Article content
Analysis
Financial sector contingency planning will help ensure continued functioning of society in all circumstances
The prevailing geopolitical uncertainties have brought an increase in operational risks and in threats to the financial infrastructure, which has heightened the need to be prepared for severe infrastructure disruptions. Against this background, the Finnish authorities put in place a backup system for everyday payments in 2022, the EU drafted legislation intended to bolster the resilience of financial services, and the European Systemic Risk Board (ESRB) assessed cyber risks facing the financial system.
Russia’s war in Ukraine and Finland’s NATO membership process have contributed to an increase in the threats to Finland’s critical financial infrastructure. In addition, financial sector digitalisation and the more widespread use of third-party services are adding to the risks affecting the technical systems of financial sector entities. More determined action must be taken to prepare for contingencies such as cyberattacks. If a severe cyberattack renders a bank unable to perform its functions, the problems will spread to other banks, possibly resulting in a loss of depositor and investor confidence in the banking sector.
In Finland, banks and other individual actors have long taken measures to improve their preparedness for various contingencies. The Bank of Finland, too, has made preparations for dealing with disruptions in the financial infrastructure and is able to support the financial sector’s preparedness work, for instance within the framework of the National Emergency Supply Organisation and through participation in TIBER-FISee: https://www.suomenpankki.fi/en/money-and-payments/tiber-fi-implementation-guideline/ testing.

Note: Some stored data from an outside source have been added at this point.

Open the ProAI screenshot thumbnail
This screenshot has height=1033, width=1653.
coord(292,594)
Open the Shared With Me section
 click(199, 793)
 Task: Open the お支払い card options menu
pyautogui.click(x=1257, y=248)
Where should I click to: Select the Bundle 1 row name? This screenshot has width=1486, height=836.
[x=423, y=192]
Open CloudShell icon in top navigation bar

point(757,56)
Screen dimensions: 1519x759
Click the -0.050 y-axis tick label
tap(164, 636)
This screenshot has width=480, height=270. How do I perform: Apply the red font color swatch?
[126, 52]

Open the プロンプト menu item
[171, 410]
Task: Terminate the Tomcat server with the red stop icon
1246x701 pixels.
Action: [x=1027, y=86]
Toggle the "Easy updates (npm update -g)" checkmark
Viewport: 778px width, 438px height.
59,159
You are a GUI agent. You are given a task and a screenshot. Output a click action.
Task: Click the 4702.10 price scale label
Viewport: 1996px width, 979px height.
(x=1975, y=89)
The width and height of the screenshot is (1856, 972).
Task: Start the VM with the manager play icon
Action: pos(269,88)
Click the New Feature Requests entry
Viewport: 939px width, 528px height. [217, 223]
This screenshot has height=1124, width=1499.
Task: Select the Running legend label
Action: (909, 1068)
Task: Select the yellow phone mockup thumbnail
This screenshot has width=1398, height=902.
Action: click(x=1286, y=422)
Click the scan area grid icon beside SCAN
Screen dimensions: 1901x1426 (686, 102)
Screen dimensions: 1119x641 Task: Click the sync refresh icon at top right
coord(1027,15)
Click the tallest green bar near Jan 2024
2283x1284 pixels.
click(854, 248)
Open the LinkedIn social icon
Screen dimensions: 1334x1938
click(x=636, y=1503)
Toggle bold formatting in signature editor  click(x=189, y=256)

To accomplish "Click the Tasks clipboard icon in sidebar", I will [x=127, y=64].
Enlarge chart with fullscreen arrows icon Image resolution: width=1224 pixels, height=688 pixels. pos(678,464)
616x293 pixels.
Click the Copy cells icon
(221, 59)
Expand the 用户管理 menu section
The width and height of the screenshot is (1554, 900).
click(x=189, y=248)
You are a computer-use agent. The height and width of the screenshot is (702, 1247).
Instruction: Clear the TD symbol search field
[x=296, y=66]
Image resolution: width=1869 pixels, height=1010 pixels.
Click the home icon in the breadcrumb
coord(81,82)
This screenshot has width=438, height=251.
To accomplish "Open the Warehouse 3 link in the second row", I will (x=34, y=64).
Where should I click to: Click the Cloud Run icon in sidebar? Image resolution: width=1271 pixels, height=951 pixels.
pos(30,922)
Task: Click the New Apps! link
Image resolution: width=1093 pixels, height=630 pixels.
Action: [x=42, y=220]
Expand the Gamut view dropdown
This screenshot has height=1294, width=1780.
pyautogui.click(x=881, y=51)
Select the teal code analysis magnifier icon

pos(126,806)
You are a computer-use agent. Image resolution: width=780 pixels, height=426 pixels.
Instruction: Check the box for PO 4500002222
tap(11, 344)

In 2022, the authorities put in place a backup system for safeguarding daily payments in situations where normal European payment systems or systems of specific banks would be unavailable due to a severe disruption or emergency in society.Act on Certain Backup and Emergency Arrangements in the Financial Sector (666/2022). If a Finnish bank or a significant branch of a foreign bank operating in Finland were to suffer a severe and prolonged disruption, the national emergency account system maintained by the Financial Stability Authority could, as necessary, be deployed to provide account and card services to the customers of that bank. The Bank of Finland, in turn, is responsible for safeguarding domestic interbank payments.
Finland has a collaborative system of preparedness in which the safeguarding of society’s vital functions involves action from the authorities, the private and third sectors, and the general public. In September 2022, the first Government reportSee: http://urn.fi/URN:ISBN:978-952-383-803-1. on security of supply was submitted to Parliament. The report notes that the Finnish financial markets’ level of preparedness does not at present fully meet the principles of the Security Strategy for Society or the preparedness aims set by the Government, because the regulations concerning the contingency planning obligation of financial corporations are general in nature. This will be addressed in the future development work mentioned in the report.
The EU has also adopted regulations that will in future have a bearing on the work undertaken in Finland to ensure security of supply and preparedness. Major new directives include the Critical Entities Resilience Directive (CER Directive) and the Network and Information Security 2 Directive (NIS2 Cybersecurity Directive), which both entered into force on 16 January 2023.
The purpose of the CER Directive is to improve the resilience of services vital to the EU, while the NIS2 Cybersecurity Directive aims to strengthen the level of both the EU’s and member states’ national cybersecurity in respect of sectors and actors identified as critical. The two directives are currently being transposed into Finnish law. The Digital Operational Resilience Act (DORA) is an EU Regulation that will enter into force in January 2025 and is designed to enhance the ICT risk management and system testing of financial market participants and raise supervisors’ awareness of the cyber risks faced by supervised entities.
Preparedness for cyber threats and other operational risks requires that central banks devote continuous efforts to stress testing and training, among other things. The ESRB recommends that the authorities develop approaches to evaluating the impact of cyber incidents on financial stability under various scenarios and assess which measures are the most effective in responding to the incidents.See: Advancing macroprudential tools for cyber resilience, ESRB, 2023. Building preparedness for threats helps to support financial stability and the continued functioning of society in both normal and extreme circumstances.